▶ [Exercise description]:
Working from the records below, repeat exactly the lines starting at the line that contains "技术讨论 (445, 95)" and ending at the line that contains "sales@sibolanmonitor.com (173, 2013)", inclusive.

▶ [Data listing]:

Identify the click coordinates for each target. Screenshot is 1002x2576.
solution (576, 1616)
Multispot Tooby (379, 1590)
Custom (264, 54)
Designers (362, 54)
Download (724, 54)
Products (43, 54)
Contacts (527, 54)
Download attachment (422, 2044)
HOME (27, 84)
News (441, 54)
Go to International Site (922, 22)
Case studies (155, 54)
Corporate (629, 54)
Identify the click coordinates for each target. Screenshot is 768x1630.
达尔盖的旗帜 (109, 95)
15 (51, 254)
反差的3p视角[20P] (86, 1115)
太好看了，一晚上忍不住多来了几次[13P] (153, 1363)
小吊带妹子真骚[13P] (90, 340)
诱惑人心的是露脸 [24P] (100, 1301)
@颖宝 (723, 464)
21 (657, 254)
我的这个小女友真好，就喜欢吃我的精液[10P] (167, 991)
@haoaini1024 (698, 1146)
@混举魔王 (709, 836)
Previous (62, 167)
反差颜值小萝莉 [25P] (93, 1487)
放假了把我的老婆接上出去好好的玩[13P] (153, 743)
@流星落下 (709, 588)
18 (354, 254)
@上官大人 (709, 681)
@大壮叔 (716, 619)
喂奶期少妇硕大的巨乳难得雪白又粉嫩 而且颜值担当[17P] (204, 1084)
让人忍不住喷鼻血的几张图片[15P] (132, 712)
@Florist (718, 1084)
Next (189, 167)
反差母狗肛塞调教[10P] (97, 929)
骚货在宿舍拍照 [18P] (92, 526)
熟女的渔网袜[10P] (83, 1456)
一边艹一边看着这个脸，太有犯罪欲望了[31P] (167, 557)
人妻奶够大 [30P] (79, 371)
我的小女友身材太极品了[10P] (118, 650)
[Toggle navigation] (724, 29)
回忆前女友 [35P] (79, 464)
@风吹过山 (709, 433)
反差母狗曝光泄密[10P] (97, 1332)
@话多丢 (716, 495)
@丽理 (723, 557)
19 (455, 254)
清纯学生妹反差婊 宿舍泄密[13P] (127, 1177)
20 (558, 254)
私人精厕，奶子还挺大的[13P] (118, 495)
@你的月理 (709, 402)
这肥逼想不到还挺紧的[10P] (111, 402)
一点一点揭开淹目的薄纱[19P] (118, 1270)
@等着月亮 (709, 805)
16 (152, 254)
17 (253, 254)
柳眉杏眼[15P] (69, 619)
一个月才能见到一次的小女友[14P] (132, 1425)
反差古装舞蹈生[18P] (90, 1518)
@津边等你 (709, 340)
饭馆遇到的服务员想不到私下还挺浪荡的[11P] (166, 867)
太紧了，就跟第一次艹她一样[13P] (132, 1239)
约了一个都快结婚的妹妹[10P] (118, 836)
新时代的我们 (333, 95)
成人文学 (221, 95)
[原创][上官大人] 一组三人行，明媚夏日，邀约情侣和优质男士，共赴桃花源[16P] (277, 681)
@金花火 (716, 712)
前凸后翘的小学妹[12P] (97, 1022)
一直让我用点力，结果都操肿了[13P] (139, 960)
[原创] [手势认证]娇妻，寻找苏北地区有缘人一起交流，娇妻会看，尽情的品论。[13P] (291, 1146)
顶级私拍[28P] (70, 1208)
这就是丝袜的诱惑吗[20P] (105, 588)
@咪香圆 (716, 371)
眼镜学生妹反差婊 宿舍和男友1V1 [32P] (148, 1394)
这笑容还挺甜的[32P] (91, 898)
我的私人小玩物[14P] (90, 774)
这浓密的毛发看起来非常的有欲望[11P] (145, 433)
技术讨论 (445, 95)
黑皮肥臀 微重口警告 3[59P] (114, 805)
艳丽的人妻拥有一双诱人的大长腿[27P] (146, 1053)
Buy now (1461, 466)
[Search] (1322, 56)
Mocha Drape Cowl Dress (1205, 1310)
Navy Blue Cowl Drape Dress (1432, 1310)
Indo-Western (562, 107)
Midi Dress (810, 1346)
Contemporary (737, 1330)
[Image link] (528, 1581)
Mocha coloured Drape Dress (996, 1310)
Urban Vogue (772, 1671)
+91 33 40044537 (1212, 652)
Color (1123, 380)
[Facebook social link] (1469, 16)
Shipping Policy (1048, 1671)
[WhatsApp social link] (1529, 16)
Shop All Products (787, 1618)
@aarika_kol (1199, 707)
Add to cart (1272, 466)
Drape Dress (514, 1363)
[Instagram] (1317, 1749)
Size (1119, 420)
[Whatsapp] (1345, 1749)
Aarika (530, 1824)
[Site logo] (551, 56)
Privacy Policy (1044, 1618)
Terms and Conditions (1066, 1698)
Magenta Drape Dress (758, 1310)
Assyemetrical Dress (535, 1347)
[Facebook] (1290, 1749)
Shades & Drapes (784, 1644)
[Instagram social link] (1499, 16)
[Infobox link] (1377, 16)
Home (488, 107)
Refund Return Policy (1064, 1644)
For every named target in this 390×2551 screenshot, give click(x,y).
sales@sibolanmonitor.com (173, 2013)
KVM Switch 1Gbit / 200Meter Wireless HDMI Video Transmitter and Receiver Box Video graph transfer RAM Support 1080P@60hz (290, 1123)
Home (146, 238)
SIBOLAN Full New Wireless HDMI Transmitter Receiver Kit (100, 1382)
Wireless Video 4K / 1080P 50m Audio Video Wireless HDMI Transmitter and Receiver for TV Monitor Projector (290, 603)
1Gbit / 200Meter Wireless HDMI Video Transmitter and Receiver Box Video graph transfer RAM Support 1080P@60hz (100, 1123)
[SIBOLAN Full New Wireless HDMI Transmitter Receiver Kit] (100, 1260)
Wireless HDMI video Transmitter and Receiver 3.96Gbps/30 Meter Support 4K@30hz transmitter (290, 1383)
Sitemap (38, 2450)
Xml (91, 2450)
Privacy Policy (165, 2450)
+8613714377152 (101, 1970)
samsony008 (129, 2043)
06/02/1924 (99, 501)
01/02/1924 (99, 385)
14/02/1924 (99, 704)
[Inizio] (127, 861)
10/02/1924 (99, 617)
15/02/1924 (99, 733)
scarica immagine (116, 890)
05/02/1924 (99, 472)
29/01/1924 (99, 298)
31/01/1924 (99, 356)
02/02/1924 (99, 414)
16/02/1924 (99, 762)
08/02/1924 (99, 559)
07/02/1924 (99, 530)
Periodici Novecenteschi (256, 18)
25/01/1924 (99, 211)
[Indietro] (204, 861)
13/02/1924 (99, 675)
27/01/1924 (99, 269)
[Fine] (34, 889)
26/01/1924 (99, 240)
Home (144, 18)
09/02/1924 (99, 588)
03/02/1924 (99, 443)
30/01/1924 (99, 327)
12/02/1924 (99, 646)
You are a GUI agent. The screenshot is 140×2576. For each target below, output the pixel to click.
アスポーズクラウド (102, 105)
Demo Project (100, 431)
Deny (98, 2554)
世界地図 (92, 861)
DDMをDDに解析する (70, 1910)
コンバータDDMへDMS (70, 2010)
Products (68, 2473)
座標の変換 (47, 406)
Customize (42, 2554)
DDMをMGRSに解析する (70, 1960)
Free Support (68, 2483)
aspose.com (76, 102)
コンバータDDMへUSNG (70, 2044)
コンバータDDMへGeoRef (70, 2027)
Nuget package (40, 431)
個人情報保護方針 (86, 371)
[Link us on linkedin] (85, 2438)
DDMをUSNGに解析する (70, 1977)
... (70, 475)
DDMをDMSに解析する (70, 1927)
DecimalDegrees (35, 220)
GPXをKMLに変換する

▶ [Solved problem]:
技术讨论 (445, 95)
黑皮肥臀 微重口警告 3[59P] (114, 805)
艳丽的人妻拥有一双诱人的大长腿[27P] (146, 1053)
Buy now (1461, 466)
[Search] (1322, 56)
Mocha Drape Cowl Dress (1205, 1310)
Navy Blue Cowl Drape Dress (1432, 1310)
Indo-Western (562, 107)
Midi Dress (810, 1346)
Contemporary (737, 1330)
[Image link] (528, 1581)
Mocha coloured Drape Dress (996, 1310)
Urban Vogue (772, 1671)
+91 33 40044537 (1212, 652)
Color (1123, 380)
[Facebook social link] (1469, 16)
Shipping Policy (1048, 1671)
[WhatsApp social link] (1529, 16)
Shop All Products (787, 1618)
@aarika_kol (1199, 707)
Add to cart (1272, 466)
Drape Dress (514, 1363)
[Instagram] (1317, 1749)
Size (1119, 420)
[Whatsapp] (1345, 1749)
Aarika (530, 1824)
[Site logo] (551, 56)
Privacy Policy (1044, 1618)
Terms and Conditions (1066, 1698)
Magenta Drape Dress (758, 1310)
Assyemetrical Dress (535, 1347)
[Facebook] (1290, 1749)
Shades & Drapes (784, 1644)
[Instagram social link] (1499, 16)
[Infobox link] (1377, 16)
Home (488, 107)
Refund Return Policy (1064, 1644)
For every named target in this 390×2551 screenshot, give click(x,y).
sales@sibolanmonitor.com (173, 2013)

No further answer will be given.